For regression models, the goal is to make the predicted values fit the actual values as closely as possible. Common performance evaluation metrics include Mean Absolute Error (MAE) and Mean Squared Error (MSE).

Mean Absolute Error (MAE)

It measures the average absolute difference between predicted and true values in regression problems. A smaller MAE indicates a lower average difference between predicted and true values, meaning higher prediction accuracy.

\[ MAE = \frac{1}{n} \sum_{i=1}^{n} |y_{\text{true}, i} - y_{\text{pred}, i}| \]

Here, \(n\) is the number of samples, \(y_\text{true}\) represents true values, and \(y_\text{pred}\) denotes predicted values.

>>> from sklearn.metrics import mean_absolute_error

>>> y_true = [3, -0.5, 2, 7]
>>> y_pred = [2.5, 0.0, 2, 8]
>>> mean_absolute_error(y_true, y_pred)
0.5

>>> y_true = [[0.5, 1], [-1, 1], [7, -6]]
>>> y_pred = [[0, 2], [-1, 2], [8, -5]]
>>> mean_absolute_error(y_true, y_pred)
0.75

Mean Squared Error (MSE)

It calculates the average squared difference between predicted and true values.

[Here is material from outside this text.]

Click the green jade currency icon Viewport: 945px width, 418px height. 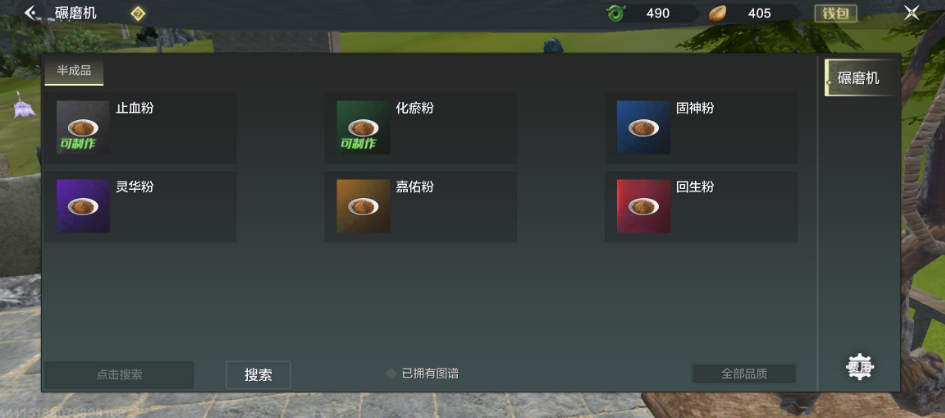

A smaller value indicates a better fit between predicted and true values.

\[ MSE = \frac{1}{n} \sum_{i=1}^{n} (y_{\text{true}, i} - y_{\text{pred}, i})^2 \]

In this formula, \(n\) indicates the number of samples, \(y_\text{true}\) stands for true values, and \(y_\text{pred}\) is for predicted values.

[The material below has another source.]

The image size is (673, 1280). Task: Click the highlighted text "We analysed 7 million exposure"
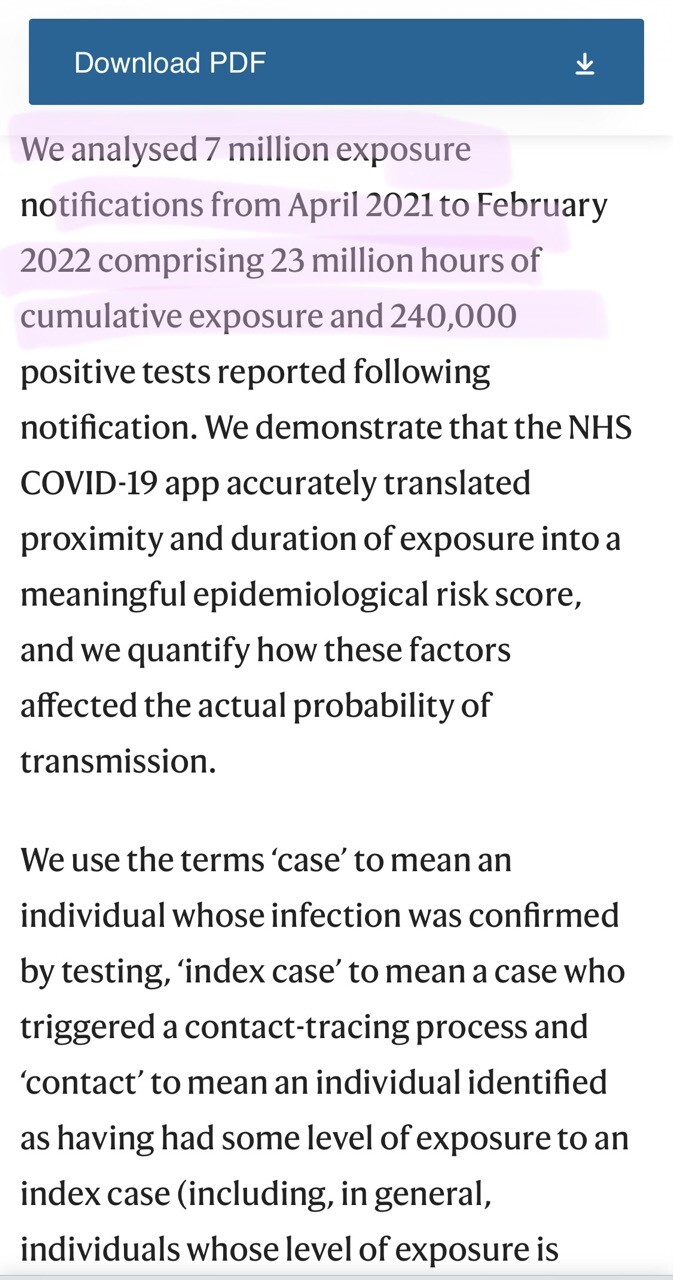tap(246, 150)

>>> from sklearn.metrics import mean_squared_error

>>> y_true = [3, -0.5, 2, 7]
>>> y_pred = [2.5, 0.0, 2, 8]
>>> mean_squared_error(y_true, y_pred)
0.375

>>> y_true = [[0.5, 1], [-1, 1], [7, -6]]
>>> y_pred = [[0, 2], [-1, 2], [8, -5]]
>>> mean_squared_error(y_true, y_pred)
0.708...

Evaluation Metrics for Classification Models

There are multiple evaluation metrics for classification models, and sometimes these metrics may even conflict with each other.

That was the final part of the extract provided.